Stored items:

________________________________________

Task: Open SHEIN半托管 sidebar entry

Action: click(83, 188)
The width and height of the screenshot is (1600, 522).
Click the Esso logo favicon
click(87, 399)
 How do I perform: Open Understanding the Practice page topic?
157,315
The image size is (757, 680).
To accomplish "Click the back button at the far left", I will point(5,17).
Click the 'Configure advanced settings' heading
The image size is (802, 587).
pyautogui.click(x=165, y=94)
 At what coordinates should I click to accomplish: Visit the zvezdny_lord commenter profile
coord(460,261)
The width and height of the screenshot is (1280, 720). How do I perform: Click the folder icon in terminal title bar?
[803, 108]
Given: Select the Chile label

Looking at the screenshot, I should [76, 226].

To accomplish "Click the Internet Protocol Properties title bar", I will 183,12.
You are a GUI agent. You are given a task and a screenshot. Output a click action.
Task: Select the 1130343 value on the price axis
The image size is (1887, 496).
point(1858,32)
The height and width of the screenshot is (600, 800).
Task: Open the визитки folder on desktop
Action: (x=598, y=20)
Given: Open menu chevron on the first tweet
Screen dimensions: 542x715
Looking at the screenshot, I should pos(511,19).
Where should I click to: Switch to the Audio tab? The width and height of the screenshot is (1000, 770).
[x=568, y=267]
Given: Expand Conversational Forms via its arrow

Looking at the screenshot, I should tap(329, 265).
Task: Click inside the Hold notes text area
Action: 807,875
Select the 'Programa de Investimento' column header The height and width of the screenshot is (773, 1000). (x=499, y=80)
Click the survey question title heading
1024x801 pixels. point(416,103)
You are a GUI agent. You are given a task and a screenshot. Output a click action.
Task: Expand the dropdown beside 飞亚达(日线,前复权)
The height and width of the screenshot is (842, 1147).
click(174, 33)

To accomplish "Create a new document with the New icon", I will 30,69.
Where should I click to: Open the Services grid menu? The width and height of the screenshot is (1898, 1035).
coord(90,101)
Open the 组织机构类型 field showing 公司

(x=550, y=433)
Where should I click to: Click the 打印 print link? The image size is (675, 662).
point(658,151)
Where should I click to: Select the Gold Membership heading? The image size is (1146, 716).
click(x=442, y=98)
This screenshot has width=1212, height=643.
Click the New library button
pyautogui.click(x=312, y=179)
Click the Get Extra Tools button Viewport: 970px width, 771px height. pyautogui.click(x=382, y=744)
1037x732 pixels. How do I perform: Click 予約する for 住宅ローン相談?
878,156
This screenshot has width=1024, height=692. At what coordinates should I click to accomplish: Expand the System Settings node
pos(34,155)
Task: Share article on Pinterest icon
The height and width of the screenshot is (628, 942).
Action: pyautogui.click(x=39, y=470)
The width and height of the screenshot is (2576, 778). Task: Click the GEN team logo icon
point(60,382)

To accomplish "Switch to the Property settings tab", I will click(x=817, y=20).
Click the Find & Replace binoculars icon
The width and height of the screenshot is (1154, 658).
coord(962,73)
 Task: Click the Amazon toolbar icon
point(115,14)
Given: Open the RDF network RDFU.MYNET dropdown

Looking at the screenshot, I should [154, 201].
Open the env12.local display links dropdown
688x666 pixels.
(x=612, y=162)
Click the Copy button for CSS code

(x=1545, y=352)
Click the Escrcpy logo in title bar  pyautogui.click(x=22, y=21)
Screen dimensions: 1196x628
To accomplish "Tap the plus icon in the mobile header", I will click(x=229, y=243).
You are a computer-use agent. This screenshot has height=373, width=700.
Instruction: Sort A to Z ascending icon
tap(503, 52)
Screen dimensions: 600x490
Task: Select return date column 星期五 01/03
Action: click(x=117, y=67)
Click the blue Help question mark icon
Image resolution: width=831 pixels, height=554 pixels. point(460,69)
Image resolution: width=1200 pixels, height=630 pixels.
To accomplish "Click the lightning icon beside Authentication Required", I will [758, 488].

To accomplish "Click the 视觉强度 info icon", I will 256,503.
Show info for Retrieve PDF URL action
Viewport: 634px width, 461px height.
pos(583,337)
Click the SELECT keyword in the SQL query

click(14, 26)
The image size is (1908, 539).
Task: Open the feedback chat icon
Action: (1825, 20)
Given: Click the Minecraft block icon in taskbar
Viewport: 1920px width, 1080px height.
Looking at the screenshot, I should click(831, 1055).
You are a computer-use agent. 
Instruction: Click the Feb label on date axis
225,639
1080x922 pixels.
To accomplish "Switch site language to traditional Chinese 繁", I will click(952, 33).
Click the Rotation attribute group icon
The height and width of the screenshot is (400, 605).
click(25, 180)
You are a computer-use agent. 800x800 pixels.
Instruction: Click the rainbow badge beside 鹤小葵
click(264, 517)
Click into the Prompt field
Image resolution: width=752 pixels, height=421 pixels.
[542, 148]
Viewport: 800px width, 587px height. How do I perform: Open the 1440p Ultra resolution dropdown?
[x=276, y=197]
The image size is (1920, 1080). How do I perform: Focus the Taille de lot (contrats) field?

________________________________________

**Task requirements**
All lines with the word "agent" are needed; pull them from the entries and copy each.

**Exercise solution**
You are a GUI agent. You are given a task and a screenshot. Output a click action.
You are a GUI agent. You are given a task and a screenshot. Output a click action.
You are a computer-use agent. This screenshot has height=373, width=700.
You are a computer-use agent. 
You are a computer-use agent. 800x800 pixels.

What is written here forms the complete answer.